11 Dec 2016

Dump Him: Lawro urges Klopp to replace €18m Liverpool star with 'brilliant' international ASAP

Liverpool legend Mark Lawrenson has urged Jurgen Klopp to make a massive change for Sunday's Premier League clash with West Ham.

Speaking to the BBC this week, Lawro claimed that Karius is 'not good enough' to be Liverpool's number one, and further insisted:

"Simon Mignolet is a better goalkeeper [than Karius] no question. Klopp has to bring Mignolet back on Sunday and forget about how Karius might lose confidence if he is dropped".

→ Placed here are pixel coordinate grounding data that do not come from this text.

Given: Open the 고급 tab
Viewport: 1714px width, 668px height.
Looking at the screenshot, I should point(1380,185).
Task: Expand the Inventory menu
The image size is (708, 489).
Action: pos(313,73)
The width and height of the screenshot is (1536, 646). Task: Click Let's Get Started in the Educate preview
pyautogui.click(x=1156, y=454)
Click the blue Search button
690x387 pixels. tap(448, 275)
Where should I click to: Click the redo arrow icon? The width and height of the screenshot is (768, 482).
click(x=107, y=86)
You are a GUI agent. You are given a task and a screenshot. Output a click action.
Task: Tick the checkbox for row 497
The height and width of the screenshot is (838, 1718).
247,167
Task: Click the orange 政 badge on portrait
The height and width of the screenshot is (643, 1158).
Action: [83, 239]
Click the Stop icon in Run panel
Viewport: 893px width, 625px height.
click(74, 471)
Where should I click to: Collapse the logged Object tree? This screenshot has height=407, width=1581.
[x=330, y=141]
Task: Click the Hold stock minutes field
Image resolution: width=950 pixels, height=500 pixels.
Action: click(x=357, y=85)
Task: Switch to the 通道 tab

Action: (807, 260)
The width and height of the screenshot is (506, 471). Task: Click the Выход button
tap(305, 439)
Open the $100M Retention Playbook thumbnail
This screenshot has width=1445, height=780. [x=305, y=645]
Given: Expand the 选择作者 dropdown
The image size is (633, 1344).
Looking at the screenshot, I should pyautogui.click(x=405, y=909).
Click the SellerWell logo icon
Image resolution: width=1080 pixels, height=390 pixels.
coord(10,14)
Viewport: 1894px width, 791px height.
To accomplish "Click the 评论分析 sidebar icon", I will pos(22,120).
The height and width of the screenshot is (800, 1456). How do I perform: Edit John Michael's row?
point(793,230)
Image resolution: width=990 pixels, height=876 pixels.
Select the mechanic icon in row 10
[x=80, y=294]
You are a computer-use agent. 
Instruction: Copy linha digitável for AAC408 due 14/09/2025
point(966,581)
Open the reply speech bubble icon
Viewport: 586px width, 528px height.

Looking at the situation objectively, does he deserve to be dropped?

Karius made an error against Bournemouth that basically cost Liverpool the match, but it's arguably unfair just to drop him for that. As such - as with any player - It's fairer to look at Karius's form over a significant period of time.

In this case, Karius started nine games before the Bournemouth defeat, and as you can see, his primary stats are excellent:

* Karius: 6 goals conceded in 9 games (One every 135 mins. 4 clean sheets)

* Results: 7 wins and 2 draws (no defeats).

As a comparison, over the same period:

* De Gea: 12 goals conceded (One every 67 mins. 2 clean sheets)

* Lloris: 9 goals conceded (one every 90 mins. 2 clean sheets)

* Cech: 8 goals conceded (One every 101 mins. 2 clean sheets)

In Karius's case, why does ONE mistake in ONE game hold more weight than NINE games of solid performance? Yes, Liverpool's defence plays its part, but the same is true for Arsenal, Spurs, and Man Utd, yet Karius has still outperformed the 'keepers for those teams.

Calling for Karius to be dropped is short-termist thinking in the extreme. Some fans and pundits just can't see past the end of their own noses, and this type of narrow-minded thinking is increasingly prevalent in football (and in life). In my view, it's a kind of attention deficit disorder, whereby people just can't seem to evaluate and/or analyse anything other than what happened five minutes ago.

* ^ Mignolet: €23m-rated (CIES Football Observatory). Hailed as 'brilliant' by Ray Clemence.